The problem =
Pick up the article on COVID-19 and mental health and continue it from its final sentence.

Source extract =
The ongoing COVID-19 pandemic is affecting everyone’s mental health in ways small and large, and experts are concerned that for many, today’s anxiety will become a tidal wave of mental health problems in the years ahead.

The pandemic is adding to what already was an underrecognized mental health crisis in the United States, according to Dr. Don Mordecai, national mental health and wellness lead at Kaiser Permanente in Oakland, Calif.

Rates of anxiety and depression have steadily risen for years, as have deaths of despair related to suicide and drug overdose, he said during a HD Live! interview.

“All those things have been going up for decades, really, and now you bring the pandemic in,” Mordecai said. “It’s not like we were in good shape in terms of our mental health and now it’s getting worse. It’s more like we were not in good shape, and then you bring in another big stressor.”

Clinical psychologist Jelena Kecmanovic also is concerned about the toll of the anxiety-provoking changes to everyday life that people are enduring.

“Anxiety is exhausting and terrifying,” said Kecmanovic, director of the Arlington/DC Behavior Therapy Institute in Arlington, Va. “If it is happening long enough, you’re going to get depressed about it. You’re going to get hopeless and maybe even suicidal.”

She expects some long-lasting emotional scars.

“This is going to go on long enough and it’s going to be traumatic enough for enough people that it’s not realistic to expect we’ll spring back to normal,” Kecmanovic said.

America’s pandemic-related mental health crisis hasn’t rolled out as you might think, she said. There wasn’t much of an initial uptick in people seeking help even as the lockdown altered everyday life in profound ways.

“After these couple of first months, when reopening started, that’s when we started really seeing people’s mental health worsen quite a bit,” she said.

What changed?

“What’s dawning on us is the realization that we’re in this for the long haul,” Kecmanovic said. “The uncertainty is really hitting people, that this is going to be a year or a year and a half living with this ever-changing normal. The new normal is changing every day, every week.”

Surveys have shown that people are concerned about the pandemic’s effect on their mental health, and symptoms of anxiety and depression are on the rise, Mordecai said.

But “that’s different from a full-blown mental health disorder,” he noted. “I think it remains to be seen how it translates long term.”

The folks most at risk for long-term problems are those most directly impacted by COVID-19, Mordecai and Kecmanovic said. These include front-line health care workers, people who have been infected, and people who have lost loved ones.

“There’s going to be a &hellip tremendous amount of grief that’s not being processed,” Kecmanovic said, adding that it’s impossible to paper over it. “It’s going to catch up with you eventually.”

All this sounds dire, but both experts predict most people will bounce back.

[Recorded data]
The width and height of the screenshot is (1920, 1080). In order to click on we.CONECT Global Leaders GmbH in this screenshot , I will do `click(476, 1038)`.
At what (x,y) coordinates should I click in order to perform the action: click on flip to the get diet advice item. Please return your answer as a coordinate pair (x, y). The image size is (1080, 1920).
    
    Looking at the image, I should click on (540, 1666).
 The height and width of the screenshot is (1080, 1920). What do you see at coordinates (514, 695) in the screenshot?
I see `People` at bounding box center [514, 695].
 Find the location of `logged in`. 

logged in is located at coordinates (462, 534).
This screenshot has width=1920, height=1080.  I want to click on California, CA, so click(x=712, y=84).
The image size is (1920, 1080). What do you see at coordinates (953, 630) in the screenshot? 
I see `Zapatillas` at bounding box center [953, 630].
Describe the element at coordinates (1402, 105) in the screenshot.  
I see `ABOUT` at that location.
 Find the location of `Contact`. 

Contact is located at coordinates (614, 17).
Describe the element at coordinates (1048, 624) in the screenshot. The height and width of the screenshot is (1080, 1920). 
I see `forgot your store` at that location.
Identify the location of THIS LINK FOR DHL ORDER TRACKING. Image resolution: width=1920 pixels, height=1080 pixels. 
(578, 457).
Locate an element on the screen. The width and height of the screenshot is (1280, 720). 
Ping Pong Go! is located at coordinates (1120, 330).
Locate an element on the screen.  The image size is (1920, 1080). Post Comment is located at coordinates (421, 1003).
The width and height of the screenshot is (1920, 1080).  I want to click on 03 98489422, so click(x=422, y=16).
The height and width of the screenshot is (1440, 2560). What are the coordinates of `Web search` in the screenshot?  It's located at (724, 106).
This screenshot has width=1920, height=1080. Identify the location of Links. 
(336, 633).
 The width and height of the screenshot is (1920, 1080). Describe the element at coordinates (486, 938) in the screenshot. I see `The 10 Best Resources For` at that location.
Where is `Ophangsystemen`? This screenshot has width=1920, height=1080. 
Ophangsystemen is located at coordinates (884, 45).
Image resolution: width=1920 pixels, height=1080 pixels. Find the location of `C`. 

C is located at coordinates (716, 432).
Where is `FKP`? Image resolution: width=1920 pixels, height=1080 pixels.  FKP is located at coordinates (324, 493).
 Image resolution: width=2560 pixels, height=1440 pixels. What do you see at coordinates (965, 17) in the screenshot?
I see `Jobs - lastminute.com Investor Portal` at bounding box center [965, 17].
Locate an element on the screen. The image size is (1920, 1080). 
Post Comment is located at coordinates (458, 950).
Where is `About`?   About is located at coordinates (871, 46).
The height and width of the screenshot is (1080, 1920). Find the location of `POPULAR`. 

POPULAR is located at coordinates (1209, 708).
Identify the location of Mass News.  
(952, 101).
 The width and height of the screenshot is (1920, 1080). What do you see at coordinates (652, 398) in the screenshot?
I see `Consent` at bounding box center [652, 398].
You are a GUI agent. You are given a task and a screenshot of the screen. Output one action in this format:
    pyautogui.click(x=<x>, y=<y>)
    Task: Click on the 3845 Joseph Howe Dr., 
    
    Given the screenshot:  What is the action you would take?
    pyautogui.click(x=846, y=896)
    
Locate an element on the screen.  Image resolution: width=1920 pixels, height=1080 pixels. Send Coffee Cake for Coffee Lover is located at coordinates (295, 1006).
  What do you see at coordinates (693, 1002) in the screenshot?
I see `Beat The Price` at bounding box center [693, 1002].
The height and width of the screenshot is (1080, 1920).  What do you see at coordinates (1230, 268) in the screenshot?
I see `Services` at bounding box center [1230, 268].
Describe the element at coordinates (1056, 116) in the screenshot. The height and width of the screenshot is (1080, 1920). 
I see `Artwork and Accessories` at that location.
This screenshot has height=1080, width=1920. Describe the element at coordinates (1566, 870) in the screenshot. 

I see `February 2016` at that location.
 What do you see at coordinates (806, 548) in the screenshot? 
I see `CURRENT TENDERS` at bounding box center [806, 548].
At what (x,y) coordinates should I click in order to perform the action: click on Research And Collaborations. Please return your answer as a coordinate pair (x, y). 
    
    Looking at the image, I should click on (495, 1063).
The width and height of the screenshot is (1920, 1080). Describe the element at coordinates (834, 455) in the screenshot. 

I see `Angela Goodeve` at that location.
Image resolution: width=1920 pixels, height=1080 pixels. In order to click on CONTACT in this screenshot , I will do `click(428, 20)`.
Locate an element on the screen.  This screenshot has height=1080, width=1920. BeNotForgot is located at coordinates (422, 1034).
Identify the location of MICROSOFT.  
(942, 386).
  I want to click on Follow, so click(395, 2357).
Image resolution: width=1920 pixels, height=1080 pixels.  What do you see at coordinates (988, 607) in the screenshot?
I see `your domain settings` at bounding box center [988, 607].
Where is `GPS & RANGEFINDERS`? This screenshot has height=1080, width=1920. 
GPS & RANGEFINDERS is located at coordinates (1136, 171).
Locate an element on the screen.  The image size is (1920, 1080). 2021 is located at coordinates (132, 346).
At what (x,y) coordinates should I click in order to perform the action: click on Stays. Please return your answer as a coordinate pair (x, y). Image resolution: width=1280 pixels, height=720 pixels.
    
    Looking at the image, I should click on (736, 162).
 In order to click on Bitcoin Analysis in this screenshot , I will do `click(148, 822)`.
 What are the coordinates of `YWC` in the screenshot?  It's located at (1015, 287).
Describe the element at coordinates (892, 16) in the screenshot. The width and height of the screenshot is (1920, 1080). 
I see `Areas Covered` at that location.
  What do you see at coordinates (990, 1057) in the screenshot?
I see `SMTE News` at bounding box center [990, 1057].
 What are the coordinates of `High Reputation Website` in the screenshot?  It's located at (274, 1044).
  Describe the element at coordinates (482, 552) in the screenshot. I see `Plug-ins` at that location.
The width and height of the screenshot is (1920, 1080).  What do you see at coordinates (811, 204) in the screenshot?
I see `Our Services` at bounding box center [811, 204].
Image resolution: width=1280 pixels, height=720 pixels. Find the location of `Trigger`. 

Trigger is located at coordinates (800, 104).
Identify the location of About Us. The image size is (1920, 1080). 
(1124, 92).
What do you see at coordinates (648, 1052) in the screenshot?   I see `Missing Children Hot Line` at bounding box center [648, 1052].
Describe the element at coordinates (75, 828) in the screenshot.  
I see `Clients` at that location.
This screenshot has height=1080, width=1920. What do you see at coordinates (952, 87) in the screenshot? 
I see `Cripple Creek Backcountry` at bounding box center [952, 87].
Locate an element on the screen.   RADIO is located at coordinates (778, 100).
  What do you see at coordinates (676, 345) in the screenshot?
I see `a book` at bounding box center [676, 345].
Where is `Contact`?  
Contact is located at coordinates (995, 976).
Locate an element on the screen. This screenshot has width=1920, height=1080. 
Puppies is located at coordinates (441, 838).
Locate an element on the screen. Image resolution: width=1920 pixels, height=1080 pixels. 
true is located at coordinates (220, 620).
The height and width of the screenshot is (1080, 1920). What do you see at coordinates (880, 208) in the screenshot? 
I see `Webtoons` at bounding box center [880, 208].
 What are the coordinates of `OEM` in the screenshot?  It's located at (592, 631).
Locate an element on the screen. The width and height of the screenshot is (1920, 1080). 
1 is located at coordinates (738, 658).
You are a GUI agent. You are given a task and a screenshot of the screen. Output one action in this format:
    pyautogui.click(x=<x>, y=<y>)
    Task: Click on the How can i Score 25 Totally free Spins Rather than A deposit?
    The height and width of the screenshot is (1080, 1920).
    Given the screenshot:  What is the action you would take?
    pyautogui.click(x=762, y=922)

Reply =
“I am hoping that essential human resilience will prevail — people might not be able to snap their fingers and be back to normal, but they will generally be fine,” Kecmanovic said.

Mordecai said past experience offers reason for hope.

“When we look at studies of past natural disasters and pandemics, most people do OK, which I think gives me some reason for optimism,” he said. “But there will be some people who have long-term effects. It’s people who’ve been profoundly affected by the pandemic.”

People worried about their own mental state should double down on efforts to stay healthy and happy, Mordecai said.

“The greatest risk is that when people get socially isolated, they drop their routines around maintaining their mental health and their physical health — that’s really a set up,” he said.

A daily workout can do much to lower your stress. People should also consider meditation or yoga as a means of reducing stress, as well as limiting their news intake, Mordecai added.

Don’t dwell on the news, he advised.

“It’s important to stay up to date, but that doesn’t require hours and hours a day,” Mordecai said. “If the TV’s on in the background, maybe turn it off, because it’s a constant message that’s anxiety-provoking.”

It’s also important to acknowledge how you’re feeling, and that your feelings are valid, Kecmanovic said. “These are crazy times. These are unprecedented times. No wonder I’m feeling anxious, and it’s OK,” she said.

Some potential bright spots could come out of the pandemic, too. Some people might emerge with a sense of pride in enduring the crisis, she said.

“It can be realizing &hellip I’m stronger than I thought I would be,” Kecmanovic said. “I never thought of myself as a strong and hearty person, but what I’ve lived through for the last year and a half, it’s amazing I was able to go through this.”

The experts also hope that what people have endured will help them empathize with those who struggle with their mental health.

“One of the silver linings here may be that so many of us have had to deal with symptoms of anxiety and concerns about isolation,” Mordecai said. “Those are things that people with mental health conditions have known for a long time. If the rest of us essentially get a taste of it, does that allow us all to talk more openly about it? I hope so.”

More information

The U.S. Centers for Disease Control and Prevention has more about coping with stress during COVID-19.

Copyright 2020 HealthDay. All rights reserved.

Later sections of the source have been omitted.